In 1 Stunde an jeden Punkt der Erde
Mit der wiederverwendbaren Rakete Falcon-9 fliegt SpaceX seit der ersten bemannten Mission im Mai 2020 inzwischen regelmäßig Crews und Nachschub zur Internationalen Raumstation. Noch viel größer und stärker soll das neue Starship-System werden, das Musk auch für Mond- und Mars-Missionen vorgesehen hat. Der erste Orbital-Test von Starship steht noch aus, wohl hauptsächlich, weil SpaceX noch keine Genehmigung für den Start der mit Booster-Stufe riesigen Rakete hat.

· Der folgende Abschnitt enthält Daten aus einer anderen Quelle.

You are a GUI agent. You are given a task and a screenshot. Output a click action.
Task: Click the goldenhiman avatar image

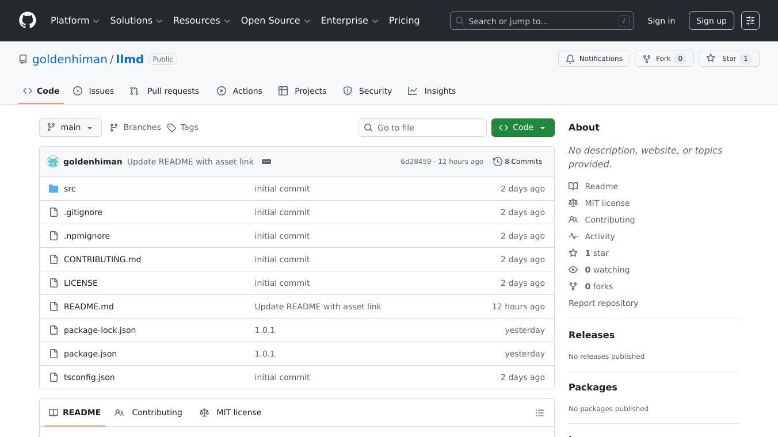[53, 162]
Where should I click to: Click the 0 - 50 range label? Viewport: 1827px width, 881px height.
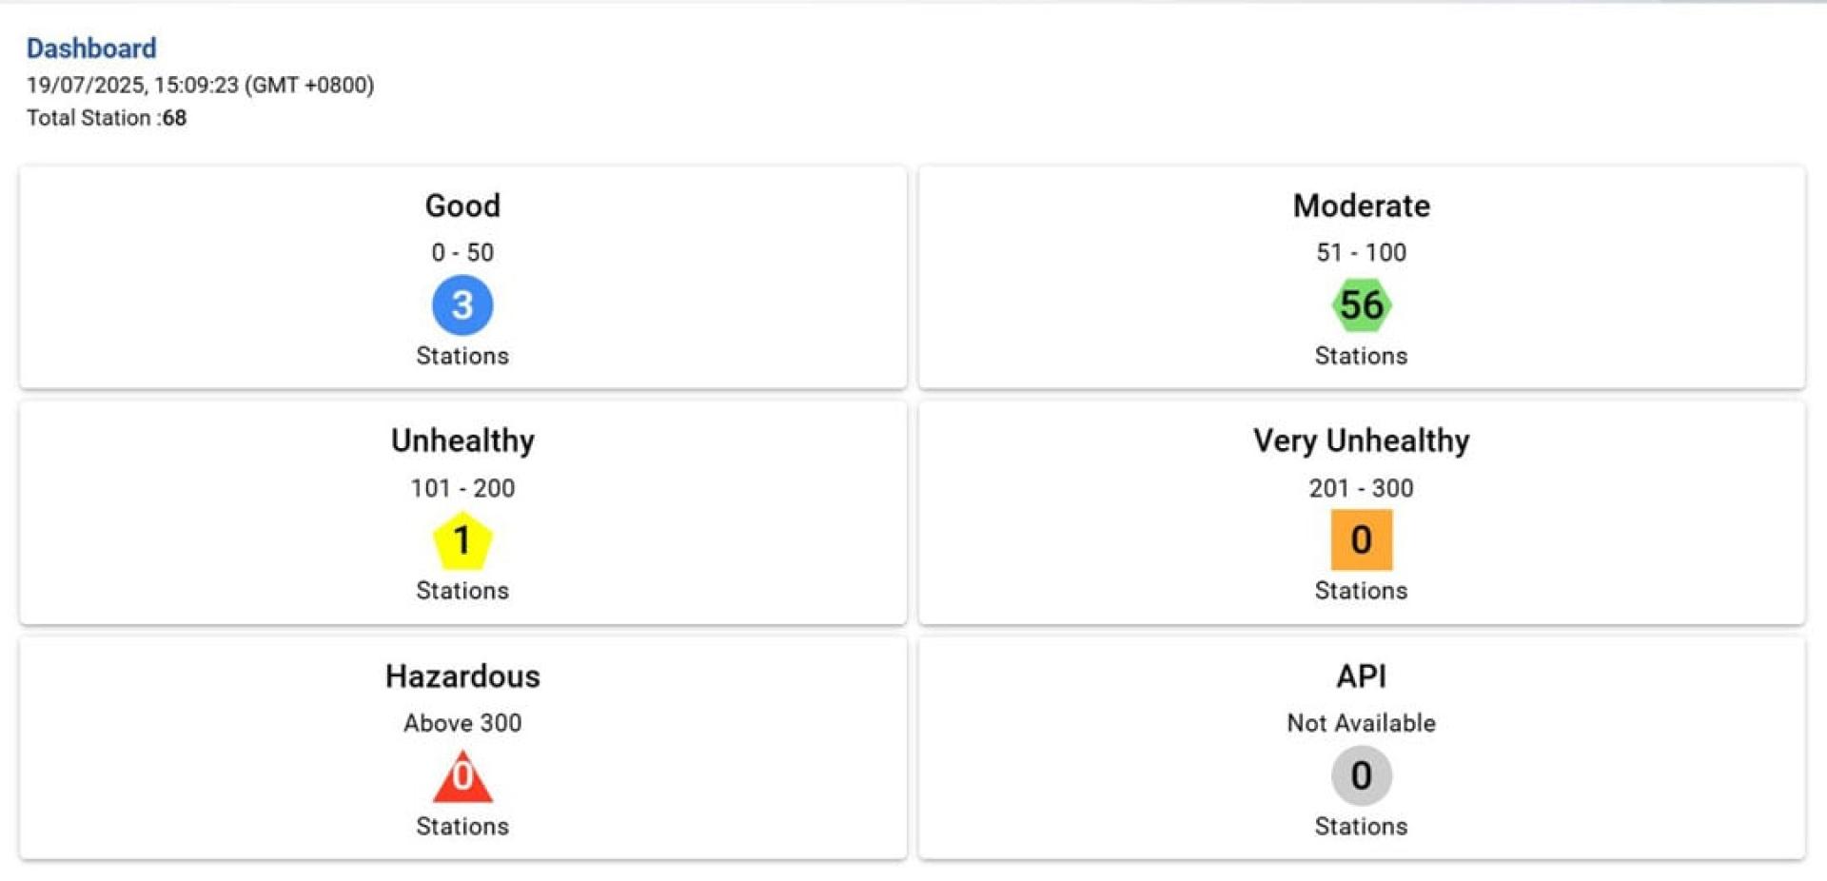click(x=462, y=252)
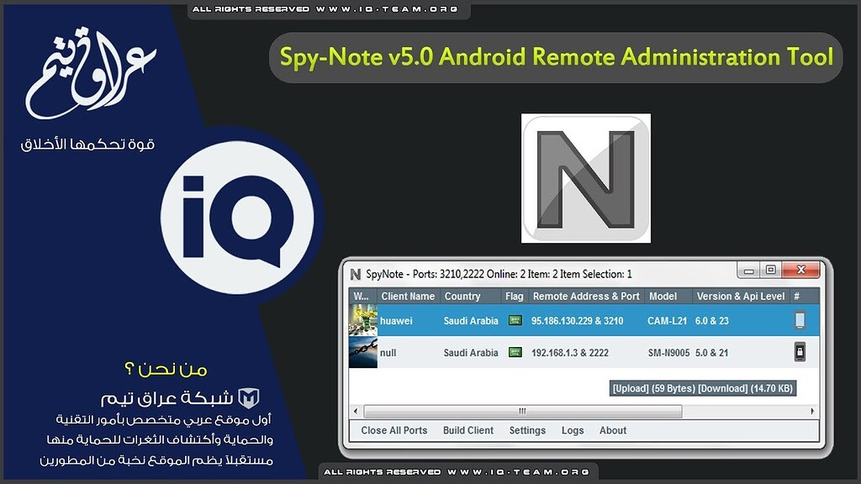861x484 pixels.
Task: Open the Build Client menu item
Action: 468,430
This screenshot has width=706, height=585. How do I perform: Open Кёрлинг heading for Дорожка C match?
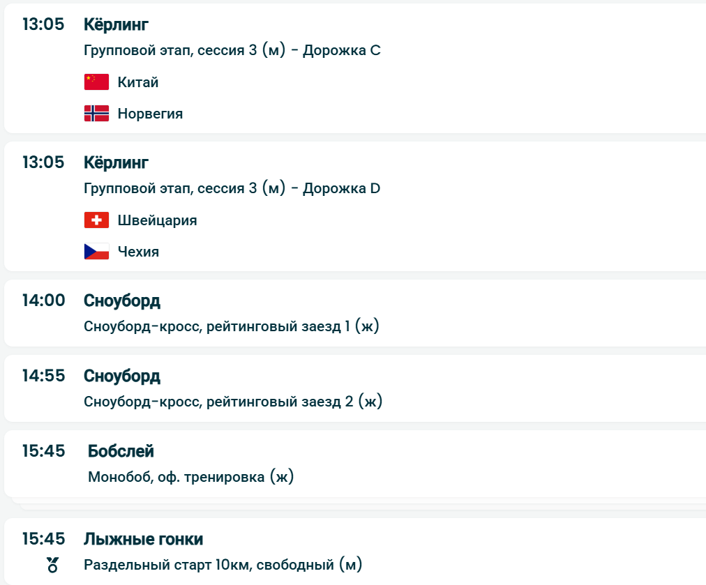[116, 24]
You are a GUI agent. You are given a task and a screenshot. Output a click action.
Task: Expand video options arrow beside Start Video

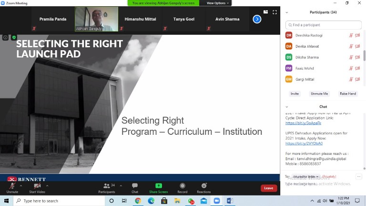(x=47, y=185)
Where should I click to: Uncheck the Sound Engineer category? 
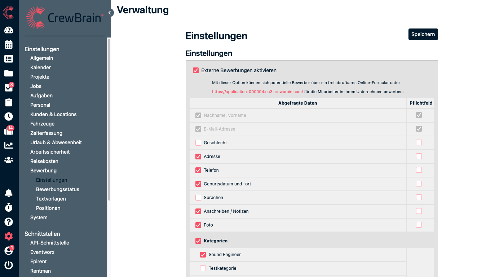203,255
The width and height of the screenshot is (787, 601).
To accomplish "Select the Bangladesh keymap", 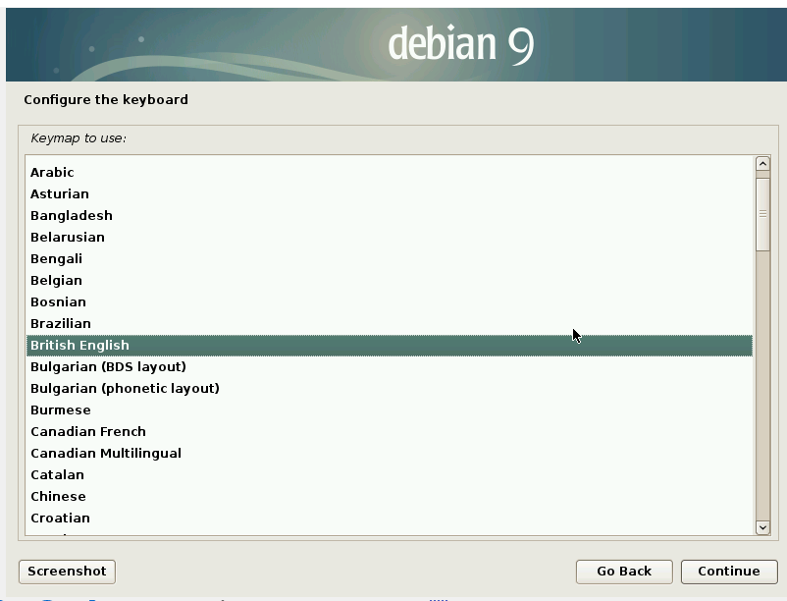I will pos(72,216).
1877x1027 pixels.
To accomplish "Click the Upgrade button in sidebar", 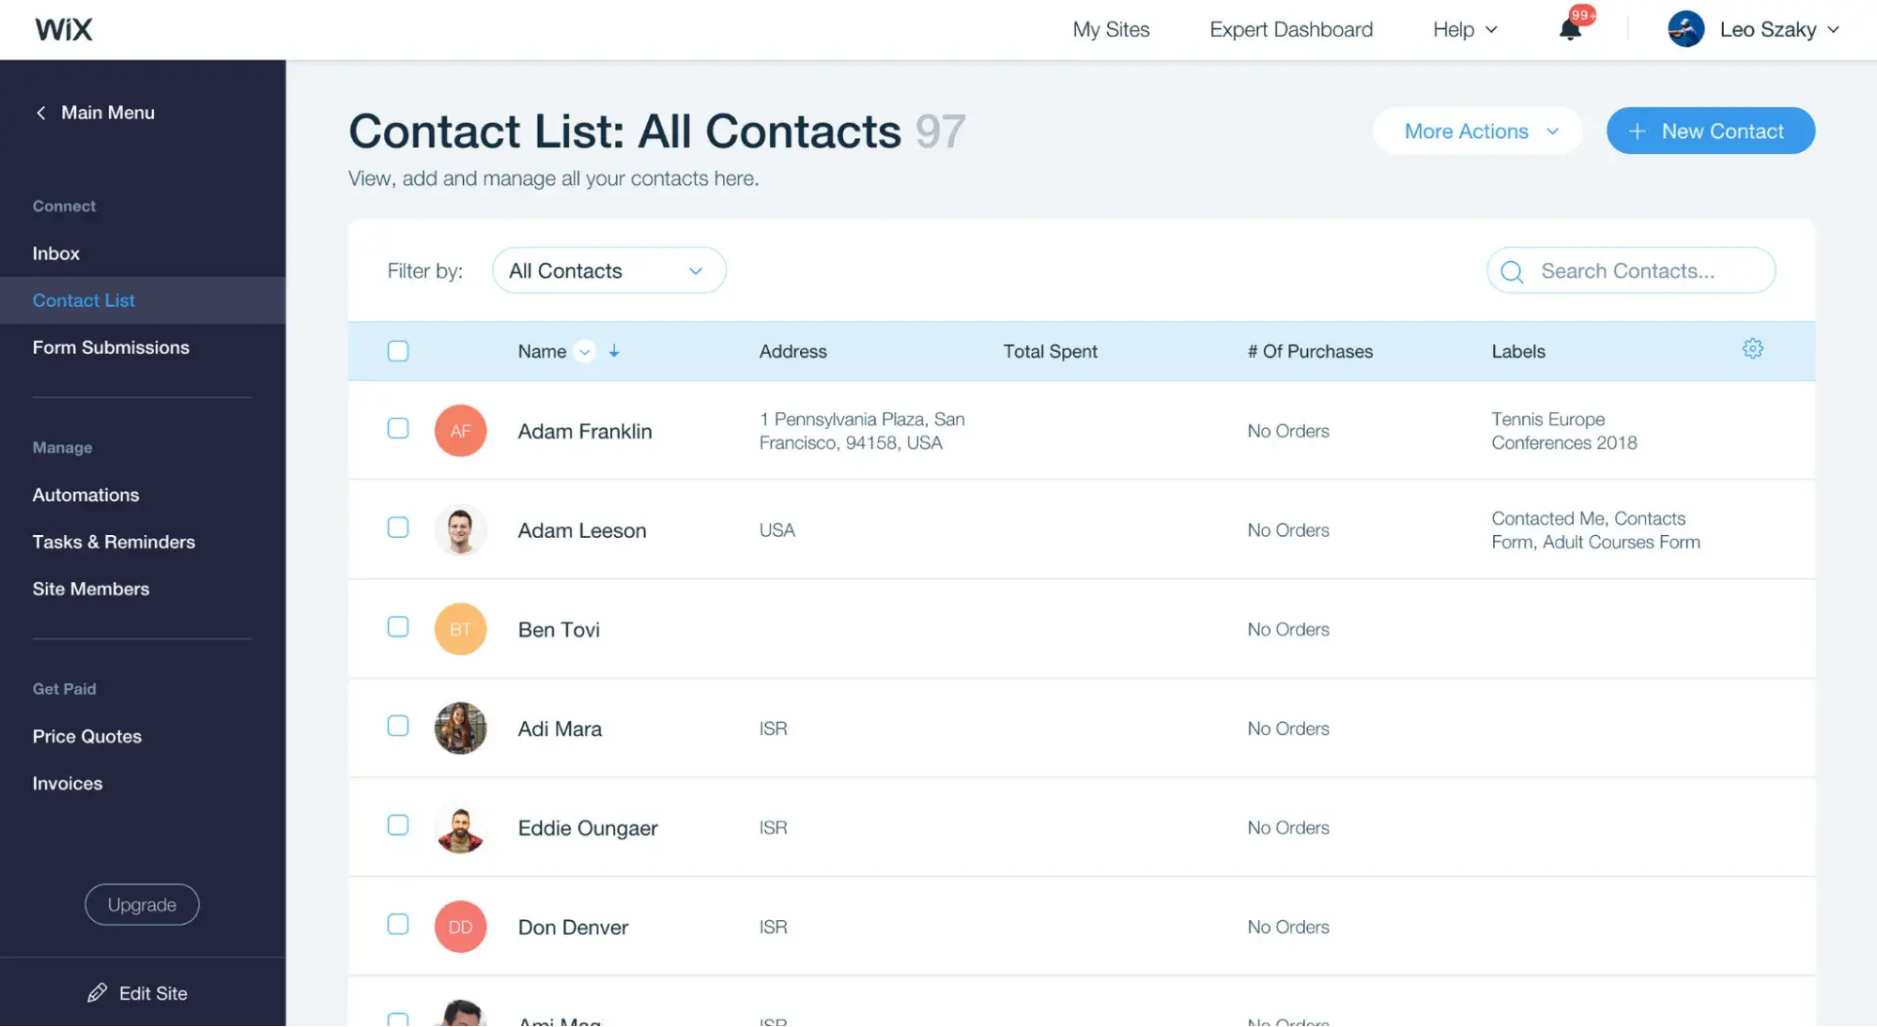I will [x=142, y=903].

Aber mit Starship will Musk nicht nur in den Weltraum, sondern auch Menschen suborbital mit vielfacher Schallgeschwindigkeit von Punkt zu Punkt auf der Erde bringen, wie er vor zwei Jahren konkretisierte. Erstmals war bei SpaceX sogar schon 2017 davon die Rede. Und das muss auch das US-Verteidigungsministerium fasziniert haben: Im Oktober 2020 gab die Pentagon-Einheit USTRANSCOM eine Partnerschaft mit SpaceX bekannt. Ähnlich wie zuvor Musk für die zivile Nutzung erwähnte sie, mit Raketen sei jeder Ort der Welt innerhalb einer Stunde zu erreichen (s. Bild oben). Dabei sollte es hauptsächlich um schnellste Fracht-Transporte gehen. Doch wie jetzt die Publikation The Intercept herausfand, denkt das Pentagon auch an eine Zukunft, in der Starships neben Gerät auch Soldaten zu Notfall-Einsatzorten bringt.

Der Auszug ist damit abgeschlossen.